Chancellor Robert Jones: Well, and that makes all the sense in the world! I mean, my last question. You know, when you hear about the programs you have created, it's really incredible. It's actually the most impressive testing and contact tracing I've heard of—not just at a university, but anywhere I've heard of in this country.

It sounds comparable to what's been going on in places like Taiwan, which is really best in class in the world. Have other people been contacting y'all? I mean, not just universities; it seems, you know—not just K-12, cities, states, the federal government—to say, "Can we scale this?"

Chancellor Robert Jones: Absolutely! Because there's—some people have put it—this is a game changer, not only for the University of Illinois at Urbana-Champaign; it's a game changer for our other two institutions that we immediately made this testing capability available for—University of Illinois Chicago and our campus in Springfield.

Then, the next iteration of this, working with Tim Killeen, who's the system president and his staff, we are working on two paths. One is how do we expand this to the rest of public higher education across the state? Illinois has 12 or 13 public higher education systems.

We've been working to make this available very quickly, particularly in time for the next semester for the campuses in Bloomington and other public freestanding systems across the state. That was our second priority, as well as setting this up for cities and for other private and public entities, like nursing homes, K-12 education, city governments.

We're in conversation with the city of Chicago about standing something up there to particularly serve the underserved Latino, Latinx, and African American populations—populations that we know have a much higher rate of mortality related to COVID-19. So, we're trying to do the public good as well because we are the University of Illinois-Champaign at its core, and at its founding, it's a public land-grant university. I have an obligation to do the public good.

In addition to trying to stand it up across the state with other universities, we have another strategy where I'm trying to create this alliance of universities, leveraging my relationship and the fact I'm chairman of the board of the Association of Public and Land-grant Universities—242 of the finest public institutions across the country.

My colleagues in the AAU—the 64 world-class research universities, mainly across North America but two institutions in Canada—so you might not be surprised to know that the list of institutions outside of establishing the alliance, we've already gotten calls from almost every major university you can think of—from my colleague over at Indiana to Michigan, to Michigan State, Wisconsin, places in New York, across the globe.
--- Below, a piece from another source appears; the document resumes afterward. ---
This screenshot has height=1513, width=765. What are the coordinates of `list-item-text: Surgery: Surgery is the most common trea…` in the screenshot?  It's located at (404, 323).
So, this is a strategy that we’re working on to serve the public good. But then there is another piece of it: we start up as a formal university-related organization, who is vetting this for use with government agencies, other states, federal government agencies, as well as corporate entities. You can imagine large companies that have a large workforce—whether they are working remotely or not; it's kind of hard to do all of your manufacturing completely remotely.

They're interested in getting it into their management, their office headquarters, facilities, but as well as manufacturing as well. So, across the board, I can't name a sector that has not indicated interest in this in the last 12 to 45 days. Particularly, the interest really peaked once we got our emergency use authorization approved.

And let me just add one other thing to this that I failed to mention: another innovation that we're working on—because we can't serve all of these clients; some of them have different sets of uses. Some of them have the ability to set up their own CLIA-approved laboratories (many of our institutions do). But to serve an underserved community, for example, or to serve a small university, to serve K-12 education that won't have a CLIA-approved lab, we are in the process of a prototype that should be done in the next week or so of a mobile COVID-19 laboratory.

We envision at least a half dozen to a dozen to maybe two dozen of these being deployed.